Understanding how Kubernetes manages your applications is crucial for effective deployment and scaling. At the heart of its power lies a fundamental concept: the distinction between the declared state and the observed state. Grasping this difference unlocks a deeper understanding of Kubernetes’ automated healing and scaling capabilities.
The declared state, often referred to as the desired state, is what you, the user, tell Kubernetes you want. You express this through configuration files like YAML manifests. This manifest describes the ideal state of your system – for example, you declare that you want three replicas of a specific application running, using a particular container image, exposed on a certain port, and utilizing specific storage. This is your intention, your blueprint for reality.
The observed state, or actual state, is the current condition of your cluster and the resources within it. This is the ground truth, what is currently happening in the cluster right now. It reflects how many pods are actually running, their current status (pending, running, failed), their IP addresses, the state of volumes, and so on. This information is gathered by various components within the Kubernetes control plane.
Kubernetes operates on a continuous reconciliation loop. The control plane constantly watches the observed state and compares it against the declared state. Its core job is to bridge any gap between what you want (declared) and what currently exists (observed).
This is where controllers come into play. These are specific processes within the control plane responsible for particular resource types (like Deployments, StatefulSets, Services, etc.). Each controller monitors resources relevant to it. If a controller detects a discrepancy – for instance, if you declared three replicas but only two are running in the observed state – it takes action.
Using the control loop, the controller initiates the necessary steps to move the system from the observed state closer to the declared state. In the replica example, the Deployment controller would instruct the API server to create a new pod. This loop is constant and automated. If a pod crashes, the controller observes that the replica count no longer matches the declared state and automatically creates a replacement. If you update the declared state (e.g., scale up to five replicas), the controller observes the change and creates two new pods to match the new desired number.

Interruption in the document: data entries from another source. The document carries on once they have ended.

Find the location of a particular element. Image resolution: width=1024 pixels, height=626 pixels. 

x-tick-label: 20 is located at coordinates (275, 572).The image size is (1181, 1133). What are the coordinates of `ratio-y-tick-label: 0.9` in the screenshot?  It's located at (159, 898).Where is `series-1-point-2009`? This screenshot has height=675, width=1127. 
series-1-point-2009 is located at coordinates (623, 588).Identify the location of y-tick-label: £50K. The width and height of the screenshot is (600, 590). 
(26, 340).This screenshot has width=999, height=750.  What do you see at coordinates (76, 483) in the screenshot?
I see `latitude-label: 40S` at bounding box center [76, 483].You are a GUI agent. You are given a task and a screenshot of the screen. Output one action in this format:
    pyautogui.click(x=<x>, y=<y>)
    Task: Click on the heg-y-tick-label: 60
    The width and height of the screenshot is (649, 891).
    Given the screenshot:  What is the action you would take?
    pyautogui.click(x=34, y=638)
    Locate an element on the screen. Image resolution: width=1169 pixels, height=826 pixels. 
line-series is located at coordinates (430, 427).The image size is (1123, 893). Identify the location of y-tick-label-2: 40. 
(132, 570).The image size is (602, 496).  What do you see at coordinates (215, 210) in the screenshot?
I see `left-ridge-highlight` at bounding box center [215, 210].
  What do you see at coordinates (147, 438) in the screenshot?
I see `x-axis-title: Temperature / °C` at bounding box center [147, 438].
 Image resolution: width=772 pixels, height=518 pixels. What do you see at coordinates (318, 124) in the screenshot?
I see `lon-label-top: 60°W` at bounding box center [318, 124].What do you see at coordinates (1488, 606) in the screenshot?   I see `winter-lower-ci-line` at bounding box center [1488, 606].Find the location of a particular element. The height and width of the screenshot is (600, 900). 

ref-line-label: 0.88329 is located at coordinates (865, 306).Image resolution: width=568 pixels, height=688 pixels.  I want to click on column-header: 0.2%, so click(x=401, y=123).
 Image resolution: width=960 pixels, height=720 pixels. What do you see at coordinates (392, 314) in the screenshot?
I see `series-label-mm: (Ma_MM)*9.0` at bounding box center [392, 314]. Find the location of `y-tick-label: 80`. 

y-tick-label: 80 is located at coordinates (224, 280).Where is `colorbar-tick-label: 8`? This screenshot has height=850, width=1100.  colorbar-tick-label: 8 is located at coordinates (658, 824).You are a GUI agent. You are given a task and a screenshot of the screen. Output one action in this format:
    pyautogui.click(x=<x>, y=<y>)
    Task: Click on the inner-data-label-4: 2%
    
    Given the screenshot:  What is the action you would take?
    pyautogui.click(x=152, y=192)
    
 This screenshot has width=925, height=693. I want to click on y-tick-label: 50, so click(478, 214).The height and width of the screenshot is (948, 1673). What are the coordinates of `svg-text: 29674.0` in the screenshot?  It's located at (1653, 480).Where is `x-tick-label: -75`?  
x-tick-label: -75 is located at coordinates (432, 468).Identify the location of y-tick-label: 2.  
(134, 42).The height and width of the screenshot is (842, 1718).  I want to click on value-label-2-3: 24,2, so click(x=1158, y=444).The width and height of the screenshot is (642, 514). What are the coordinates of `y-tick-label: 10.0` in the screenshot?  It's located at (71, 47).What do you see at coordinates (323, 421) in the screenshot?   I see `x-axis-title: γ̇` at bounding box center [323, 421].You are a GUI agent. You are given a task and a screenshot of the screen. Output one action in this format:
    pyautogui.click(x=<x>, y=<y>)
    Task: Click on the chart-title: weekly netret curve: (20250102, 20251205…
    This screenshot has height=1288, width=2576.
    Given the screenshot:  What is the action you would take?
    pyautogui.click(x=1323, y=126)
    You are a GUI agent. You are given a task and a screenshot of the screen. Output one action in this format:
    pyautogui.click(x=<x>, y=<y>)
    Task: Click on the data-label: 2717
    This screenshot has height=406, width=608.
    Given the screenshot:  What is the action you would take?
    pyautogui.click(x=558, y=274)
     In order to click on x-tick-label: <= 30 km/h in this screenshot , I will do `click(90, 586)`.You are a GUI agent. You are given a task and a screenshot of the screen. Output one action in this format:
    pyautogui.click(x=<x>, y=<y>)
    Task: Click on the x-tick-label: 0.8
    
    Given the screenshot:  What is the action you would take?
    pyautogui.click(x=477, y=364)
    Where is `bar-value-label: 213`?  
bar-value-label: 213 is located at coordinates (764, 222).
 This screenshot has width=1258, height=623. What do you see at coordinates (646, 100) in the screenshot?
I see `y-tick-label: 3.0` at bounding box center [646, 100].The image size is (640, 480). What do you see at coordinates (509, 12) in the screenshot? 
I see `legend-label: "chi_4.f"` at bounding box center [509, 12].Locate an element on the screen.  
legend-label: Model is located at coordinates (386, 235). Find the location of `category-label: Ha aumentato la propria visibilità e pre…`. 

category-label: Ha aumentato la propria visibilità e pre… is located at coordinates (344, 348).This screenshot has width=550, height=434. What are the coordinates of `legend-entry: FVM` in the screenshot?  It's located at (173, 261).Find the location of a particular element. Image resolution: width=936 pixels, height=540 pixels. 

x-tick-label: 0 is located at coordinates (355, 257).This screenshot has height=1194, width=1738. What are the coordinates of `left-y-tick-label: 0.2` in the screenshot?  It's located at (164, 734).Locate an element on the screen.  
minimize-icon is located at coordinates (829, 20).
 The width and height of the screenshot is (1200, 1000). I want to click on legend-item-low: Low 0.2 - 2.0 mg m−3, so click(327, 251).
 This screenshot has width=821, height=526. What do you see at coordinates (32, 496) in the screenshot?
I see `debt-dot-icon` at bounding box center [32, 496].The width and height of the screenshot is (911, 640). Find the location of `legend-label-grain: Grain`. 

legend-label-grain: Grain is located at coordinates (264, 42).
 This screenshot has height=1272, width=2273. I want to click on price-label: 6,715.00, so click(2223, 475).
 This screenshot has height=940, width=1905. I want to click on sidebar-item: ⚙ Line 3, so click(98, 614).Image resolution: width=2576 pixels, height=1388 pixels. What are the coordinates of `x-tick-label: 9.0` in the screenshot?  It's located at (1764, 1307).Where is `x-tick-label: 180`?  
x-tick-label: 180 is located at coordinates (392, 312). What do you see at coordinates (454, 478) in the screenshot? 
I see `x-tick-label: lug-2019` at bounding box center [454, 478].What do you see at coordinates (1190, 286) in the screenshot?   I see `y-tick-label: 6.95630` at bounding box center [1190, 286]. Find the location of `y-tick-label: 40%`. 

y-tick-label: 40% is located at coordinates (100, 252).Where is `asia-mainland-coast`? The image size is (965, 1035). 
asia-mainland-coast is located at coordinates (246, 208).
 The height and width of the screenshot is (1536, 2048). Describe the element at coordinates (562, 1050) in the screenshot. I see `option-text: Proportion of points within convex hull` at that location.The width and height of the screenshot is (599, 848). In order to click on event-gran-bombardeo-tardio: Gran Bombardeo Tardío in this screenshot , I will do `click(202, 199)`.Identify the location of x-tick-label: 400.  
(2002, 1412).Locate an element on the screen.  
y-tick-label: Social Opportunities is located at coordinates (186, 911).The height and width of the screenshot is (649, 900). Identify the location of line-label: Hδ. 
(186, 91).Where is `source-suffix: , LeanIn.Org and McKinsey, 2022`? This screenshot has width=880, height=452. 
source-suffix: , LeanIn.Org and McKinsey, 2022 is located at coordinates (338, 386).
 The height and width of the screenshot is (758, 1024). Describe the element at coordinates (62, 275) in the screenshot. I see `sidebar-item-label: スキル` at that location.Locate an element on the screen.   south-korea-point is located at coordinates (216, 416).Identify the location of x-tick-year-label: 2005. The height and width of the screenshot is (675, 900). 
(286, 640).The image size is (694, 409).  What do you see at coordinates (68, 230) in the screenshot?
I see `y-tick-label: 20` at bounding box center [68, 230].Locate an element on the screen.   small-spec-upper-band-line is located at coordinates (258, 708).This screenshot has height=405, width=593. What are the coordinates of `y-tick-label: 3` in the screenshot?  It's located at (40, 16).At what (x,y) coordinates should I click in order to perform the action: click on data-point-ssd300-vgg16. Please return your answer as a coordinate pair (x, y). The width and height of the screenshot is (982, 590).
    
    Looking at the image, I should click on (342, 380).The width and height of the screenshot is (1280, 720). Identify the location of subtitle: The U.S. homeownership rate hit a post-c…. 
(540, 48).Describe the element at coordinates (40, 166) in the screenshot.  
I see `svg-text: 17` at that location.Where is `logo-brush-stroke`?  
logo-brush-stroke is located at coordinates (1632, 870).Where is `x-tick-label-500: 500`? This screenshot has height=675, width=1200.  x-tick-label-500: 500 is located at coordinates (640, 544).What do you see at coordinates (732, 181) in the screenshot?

This declarative model is incredibly powerful. Instead of issuing imperative commands (“start a pod,” “delete a pod”), you simply state your desired outcome. Kubernetes then takes on the responsibility of maintaining that state, handling failures, scaling, and updates automatically. By clearly defining your declared state and relying on Kubernetes to reconcile it with the observed state, you build resilient and self-healing systems. It is this fundamental paradigm that makes Kubernetes so effective at managing complex, dynamic applications at scale.